Welcome!
We are exploring research-based interventions for reading (comprehension, decoding and phonemic awareness) at the elementary level. Our main text will be:

Karla Bisco
I am a fifth and sixth grade teacher at New City Charter School in Northeast Minneapolis. At New City, we use the Responsive Classroom approach to meet the social and academic needs of our students. My goal this year is to explicitly teach reading strategies that will help my students think deeply about what they are reading. The research questions I will explore are: Which strategies will help my students think deeply about what they are reading? What scaffolding do I need to put in place for students to use these strategies independently?
Debi Krengel
I work as a special education teacher at Concord Elementary School in Edina, Minnesota. Many of the students on my caseload struggle with reading comprehension, and I'd like to explore specific, explicit strategies they can use to more effectively access the curriculum in their classrooms. The research questions I intend to explore over the course of this school year include: What are the most effective comprehension strategies for students with learning disabilities? How can I incorporate those effective strategies into my work with students in a planful, deliberate manner?
Kelsey Wolf
I teach kindergarten at Normandale French Immersion School in Edina, Minnesota. My goal is to speak exclusively in French with my students so that they can begin to speak, read and write in the language by the end of their kindergarten year. Each year, three to four students in my class struggle to begin to read and write in French, and I would like to fine-tune the strategies I use to help these struggling readers and writers. The research questions I plan to explore are: How can Interactive Writing and Shared Writing be used to improve student writing? How can I work with individual students to improve their ability to recognize and name letters?

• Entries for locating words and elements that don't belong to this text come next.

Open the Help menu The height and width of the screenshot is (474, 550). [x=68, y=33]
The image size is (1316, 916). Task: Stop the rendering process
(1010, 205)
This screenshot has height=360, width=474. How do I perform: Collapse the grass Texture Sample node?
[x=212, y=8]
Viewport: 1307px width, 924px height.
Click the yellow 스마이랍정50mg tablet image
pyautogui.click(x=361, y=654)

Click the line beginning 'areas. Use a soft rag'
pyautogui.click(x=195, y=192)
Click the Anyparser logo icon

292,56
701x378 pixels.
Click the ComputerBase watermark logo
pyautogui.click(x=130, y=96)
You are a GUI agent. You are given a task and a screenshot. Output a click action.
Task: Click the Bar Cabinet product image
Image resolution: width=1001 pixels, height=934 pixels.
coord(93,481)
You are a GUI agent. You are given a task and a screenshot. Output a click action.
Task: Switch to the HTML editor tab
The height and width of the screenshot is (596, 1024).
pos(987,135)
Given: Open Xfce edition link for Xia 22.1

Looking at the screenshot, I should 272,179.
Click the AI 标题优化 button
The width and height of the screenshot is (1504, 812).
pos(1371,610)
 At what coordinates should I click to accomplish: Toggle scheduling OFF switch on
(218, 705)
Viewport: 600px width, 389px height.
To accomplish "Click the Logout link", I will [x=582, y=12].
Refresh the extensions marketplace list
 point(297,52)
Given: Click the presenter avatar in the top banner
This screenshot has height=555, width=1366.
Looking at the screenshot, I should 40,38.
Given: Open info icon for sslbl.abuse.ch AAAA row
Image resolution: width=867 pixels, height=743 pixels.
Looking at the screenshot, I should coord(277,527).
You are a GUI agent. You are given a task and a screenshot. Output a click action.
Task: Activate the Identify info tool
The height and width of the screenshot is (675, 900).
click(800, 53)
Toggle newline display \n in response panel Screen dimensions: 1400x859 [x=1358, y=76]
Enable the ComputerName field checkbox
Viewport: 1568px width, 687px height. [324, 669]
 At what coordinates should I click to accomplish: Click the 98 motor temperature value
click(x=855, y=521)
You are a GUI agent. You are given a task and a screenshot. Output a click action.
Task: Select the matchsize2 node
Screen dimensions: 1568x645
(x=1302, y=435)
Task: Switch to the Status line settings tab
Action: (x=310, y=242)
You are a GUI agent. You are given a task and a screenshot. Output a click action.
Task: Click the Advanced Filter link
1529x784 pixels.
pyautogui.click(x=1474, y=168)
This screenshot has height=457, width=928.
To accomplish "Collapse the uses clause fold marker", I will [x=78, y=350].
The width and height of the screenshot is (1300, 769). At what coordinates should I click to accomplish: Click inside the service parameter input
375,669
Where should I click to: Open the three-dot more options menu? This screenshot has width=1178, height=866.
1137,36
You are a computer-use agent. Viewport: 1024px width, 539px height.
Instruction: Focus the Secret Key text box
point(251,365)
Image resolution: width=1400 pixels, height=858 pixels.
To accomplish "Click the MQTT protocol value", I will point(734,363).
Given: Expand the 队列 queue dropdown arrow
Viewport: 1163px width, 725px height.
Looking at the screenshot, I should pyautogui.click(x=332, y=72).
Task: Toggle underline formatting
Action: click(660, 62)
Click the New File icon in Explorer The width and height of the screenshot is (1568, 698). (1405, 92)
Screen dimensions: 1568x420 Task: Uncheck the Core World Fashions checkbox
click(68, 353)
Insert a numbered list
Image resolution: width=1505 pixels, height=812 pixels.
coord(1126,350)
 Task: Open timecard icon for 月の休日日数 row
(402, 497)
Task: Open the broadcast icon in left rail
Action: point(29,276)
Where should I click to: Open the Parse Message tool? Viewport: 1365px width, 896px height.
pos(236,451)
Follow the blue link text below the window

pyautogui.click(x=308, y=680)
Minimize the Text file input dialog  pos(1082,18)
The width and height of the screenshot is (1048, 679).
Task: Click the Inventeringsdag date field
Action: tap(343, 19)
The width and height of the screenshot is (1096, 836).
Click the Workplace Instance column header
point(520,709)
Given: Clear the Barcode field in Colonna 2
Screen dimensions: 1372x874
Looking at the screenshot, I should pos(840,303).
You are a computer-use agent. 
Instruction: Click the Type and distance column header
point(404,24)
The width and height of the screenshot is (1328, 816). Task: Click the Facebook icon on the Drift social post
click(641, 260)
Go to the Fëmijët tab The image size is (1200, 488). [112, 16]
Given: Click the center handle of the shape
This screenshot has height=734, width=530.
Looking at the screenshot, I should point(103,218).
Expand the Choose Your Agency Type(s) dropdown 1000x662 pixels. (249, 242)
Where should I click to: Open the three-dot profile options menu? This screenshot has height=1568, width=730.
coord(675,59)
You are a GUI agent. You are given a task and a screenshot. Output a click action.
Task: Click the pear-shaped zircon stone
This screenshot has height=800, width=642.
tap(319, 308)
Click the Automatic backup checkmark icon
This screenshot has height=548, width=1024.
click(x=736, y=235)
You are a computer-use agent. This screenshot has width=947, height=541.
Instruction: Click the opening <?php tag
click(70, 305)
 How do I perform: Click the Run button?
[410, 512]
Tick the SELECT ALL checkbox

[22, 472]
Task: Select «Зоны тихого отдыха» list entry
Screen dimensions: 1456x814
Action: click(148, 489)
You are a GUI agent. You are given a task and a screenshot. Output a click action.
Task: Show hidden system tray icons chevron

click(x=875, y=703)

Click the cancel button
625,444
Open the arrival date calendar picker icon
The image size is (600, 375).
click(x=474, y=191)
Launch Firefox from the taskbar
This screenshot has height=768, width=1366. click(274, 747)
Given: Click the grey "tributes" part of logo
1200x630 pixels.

These are a few sub-questions that we may address along the way...
Which comprehension strategies are emphasized in the regular education curriculum?
What role does vocabulary development play in reading comprehension?
Should interventions target vocabulary development?
How do we help students decide what is most relevant when reading?
How can we trick kids into rereading?
What strategy will help students the most across all genres?
Is working with students individually more effective than working with small groups?
How do teachers structure their classrooms to provide individual and small group instruction and assess students?
How do we get reluctant readers to read more?
What materials motivate reluctant readers?
Comments (1)
Karla Bisco said
at 4:07 pm on Jul 28, 2009
I'm not sure how we want to organize this page. I'm not attached to anything... was just trying to do my part of what we talked about.